Tau-like immunoreactivity (IR) on glial cytoplasmic inclusions (GCIs) of multiple system atrophy (MSA) was investigated with a panel of anti-tau antibodies and we found that tau2, one of the phosphorylation-independent antibodies, preferentially immunolabeled GCIs. Co-presence (0.03%) of polyethyleneglycol-p-isooctylphenyl ether (Triton X-100, TX) with tau2, however, abolished this IR on GCIs, but did not abolish tau2 IR on neurofibrillary tangles (NFTs). Tau2-immmunoreactive bands on immunoblot of brain homogenates from MSA brains were retrieved mainly in a TRIS-saline-soluble fraction, as reported in normal brains. This was in contrast to SDS-soluble fractions from brain with Down's syndrome, which contained tau2-immuoreactive bands of higher molecular weight. It indicates that the appearance of tau2 IR on GCIs is not related to hyperphosphorylation of tau. These tau2-immunoreactive bands, except those from bovine brain, were similarly abolished in the presence of TX (0.06%), and repeated washing after exposure to TX restored the tau2 IR on immunohistochemistry and on immunoblot.
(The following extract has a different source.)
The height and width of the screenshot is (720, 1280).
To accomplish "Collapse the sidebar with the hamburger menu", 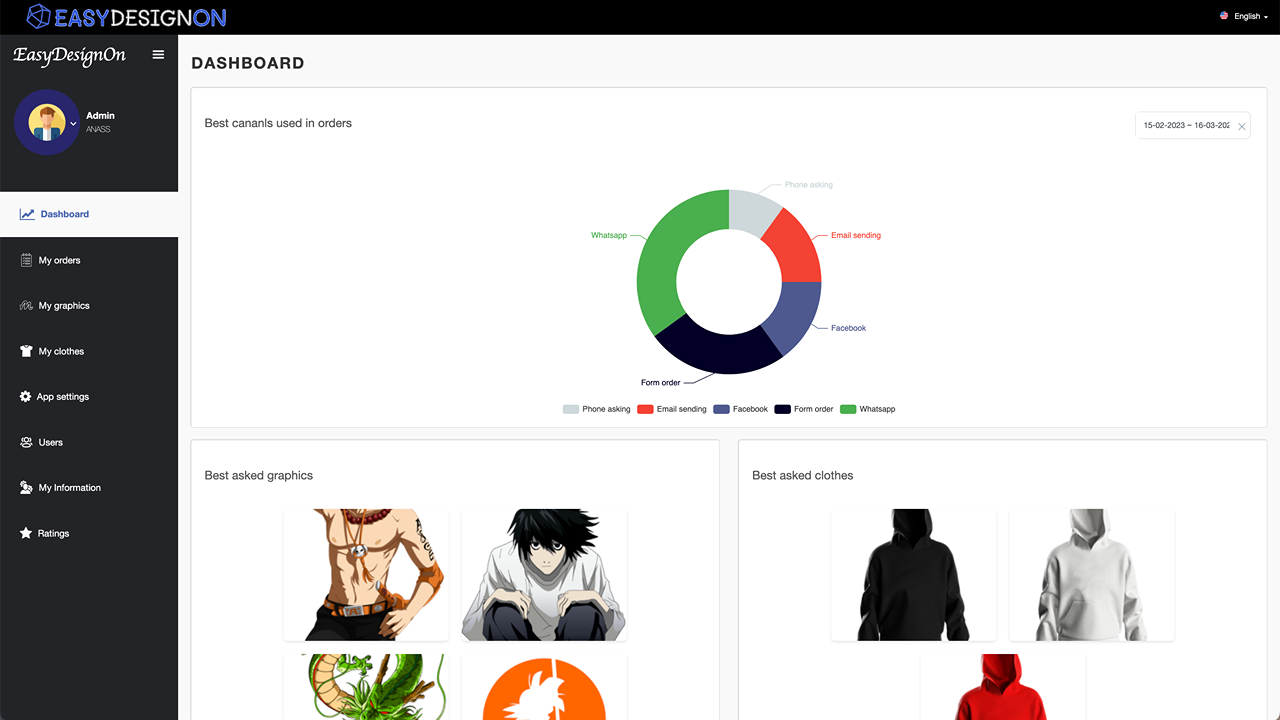I will pos(158,55).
These findings can be explained if the modified tau2 epitope undergoes a reversible conformational change on exposure to TX, which is reversible after washing. Because the conformation centered at Ser101 of bovine tau is crucial for its affinity to tau2, the Ser-like conformation mimicked by its human counterpart Pro may represent pathological modification of tau shared by GCIs and NFTs. The relative resistance of tau2 epitope on NFTs on exposure to TX suggests that tau woven into NFTs confers additional stability to the pathological conformation of tau2 epitope. The conformation of the tau2 epitope in GCIs is not as stable as in NFTs, suggesting that tau proteins are not the principal constituents of the fibrillary structures of GCIs, even though they were immunodecorated with tau2. The difference in the susceptibility of the tau2 epitope to TX may distinguish its conformational states, which are variously represented according to disease conditions.